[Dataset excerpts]

==*==

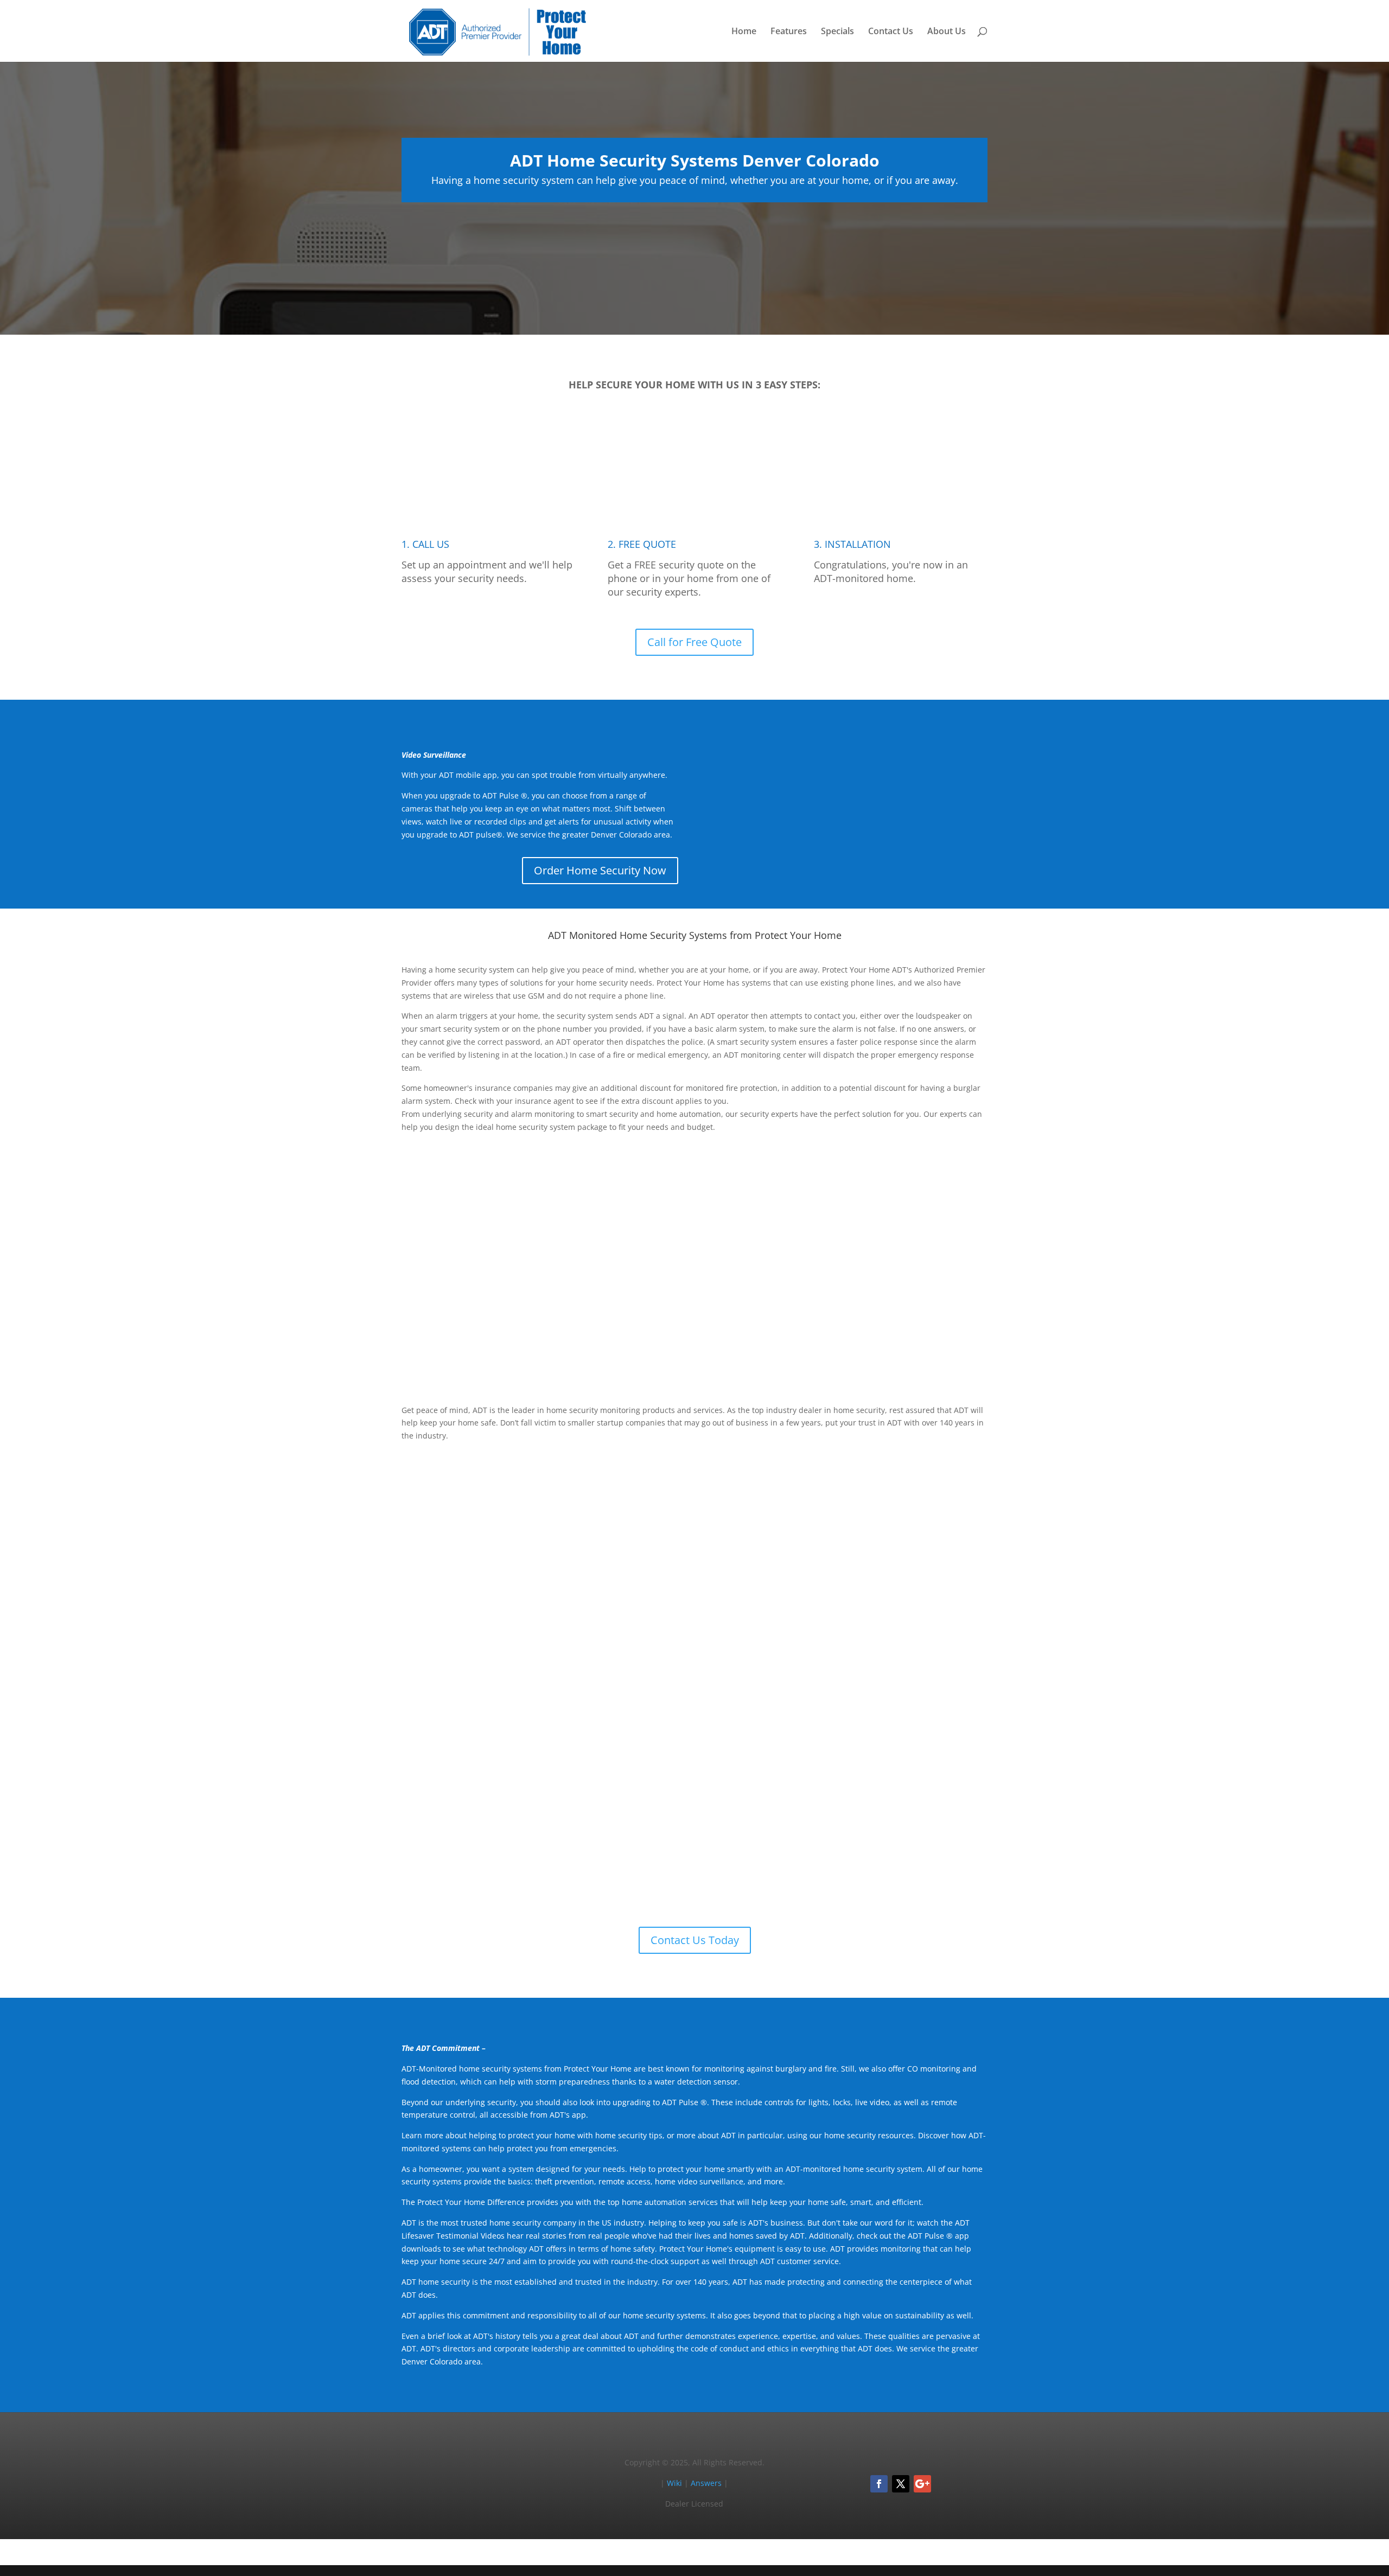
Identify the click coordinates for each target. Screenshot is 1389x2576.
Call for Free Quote (694, 642)
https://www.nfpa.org (722, 1574)
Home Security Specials (917, 1662)
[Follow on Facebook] (879, 2483)
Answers (706, 2483)
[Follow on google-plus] (922, 2483)
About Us (946, 32)
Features (788, 32)
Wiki (674, 2483)
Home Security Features (916, 1346)
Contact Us (890, 32)
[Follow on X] (900, 2483)
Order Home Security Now (600, 870)
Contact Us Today (695, 1940)
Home (743, 32)
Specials (837, 32)
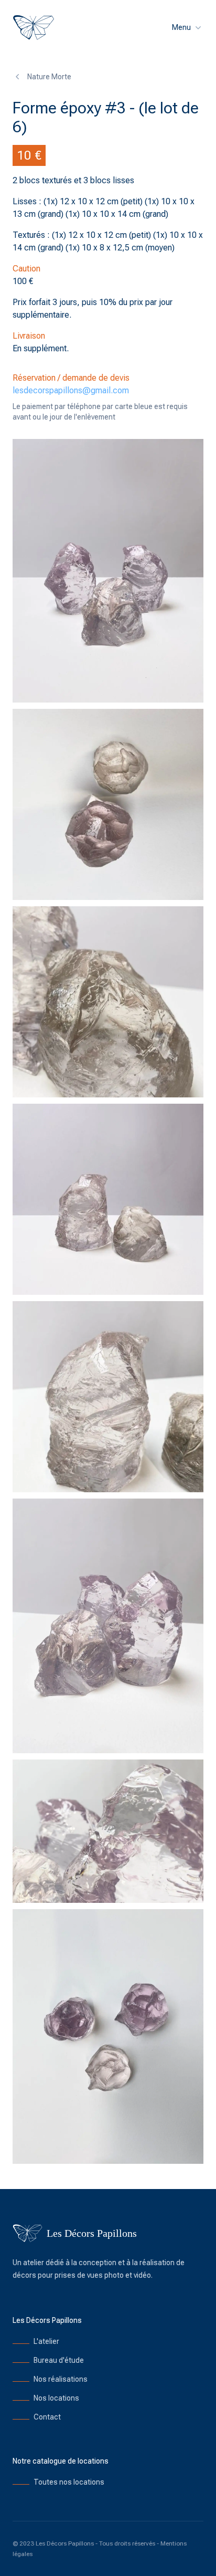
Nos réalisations (61, 2379)
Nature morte (49, 76)
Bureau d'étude (59, 2360)
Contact (47, 2417)
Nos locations (56, 2398)
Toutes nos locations (69, 2482)
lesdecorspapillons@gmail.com (71, 390)
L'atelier (46, 2341)
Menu (181, 27)
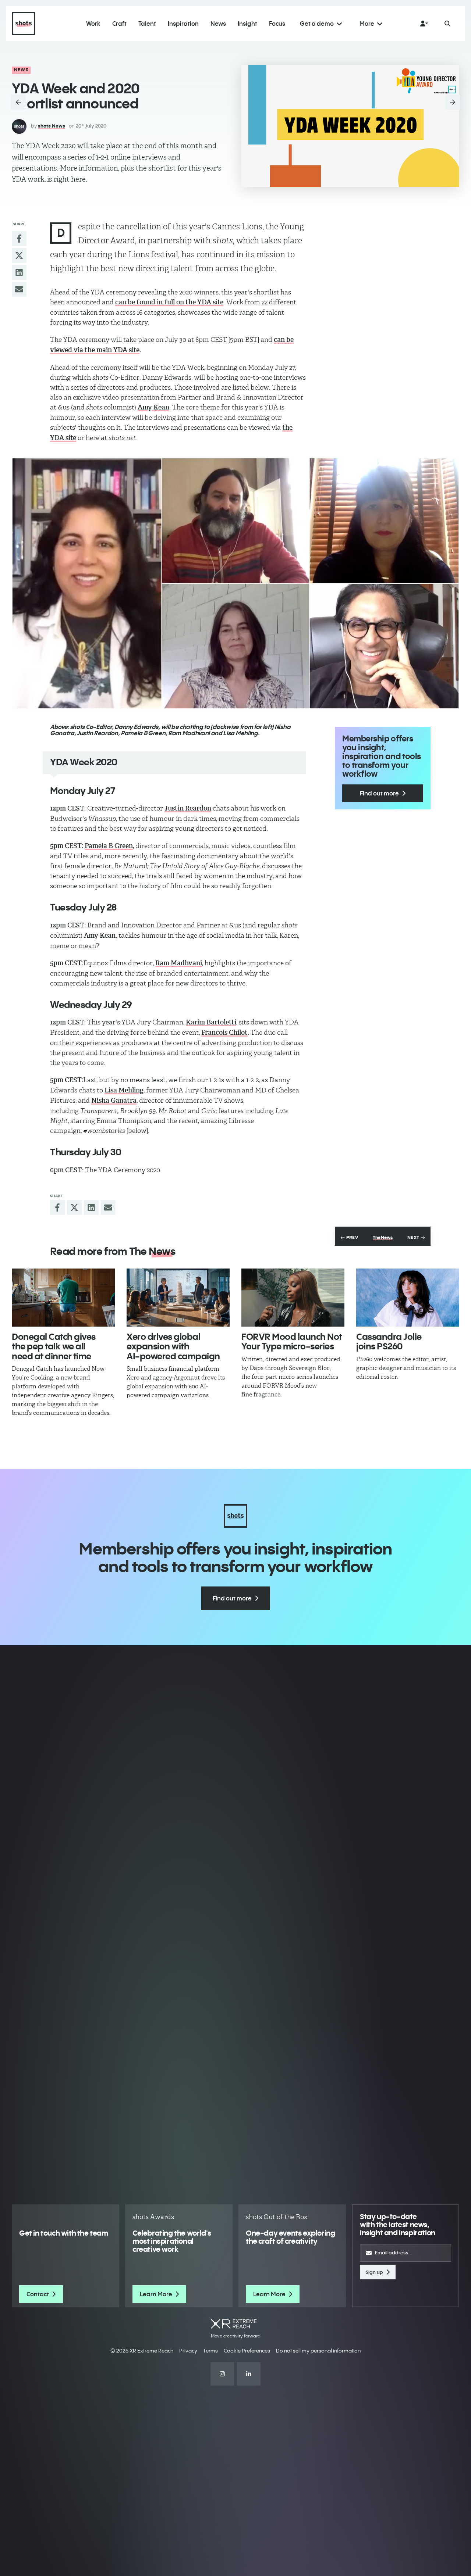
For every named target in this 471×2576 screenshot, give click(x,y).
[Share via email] (19, 289)
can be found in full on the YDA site (169, 302)
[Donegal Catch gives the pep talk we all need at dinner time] (63, 1298)
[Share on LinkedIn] (19, 272)
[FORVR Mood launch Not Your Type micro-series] (292, 1298)
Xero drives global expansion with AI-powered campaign (173, 1346)
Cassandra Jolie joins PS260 (389, 1341)
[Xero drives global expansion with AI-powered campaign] (178, 1298)
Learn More (156, 2294)
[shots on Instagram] (222, 2374)
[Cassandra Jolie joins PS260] (407, 1298)
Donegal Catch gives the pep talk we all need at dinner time (54, 1346)
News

==*==

*Goal of the exercise*:
Each line above with the string "time" in it should be located and copied.

*Response*:
[Donegal Catch gives the pep talk we all need at dinner time] (63, 1298)
Donegal Catch gives the pep talk we all need at dinner time (54, 1346)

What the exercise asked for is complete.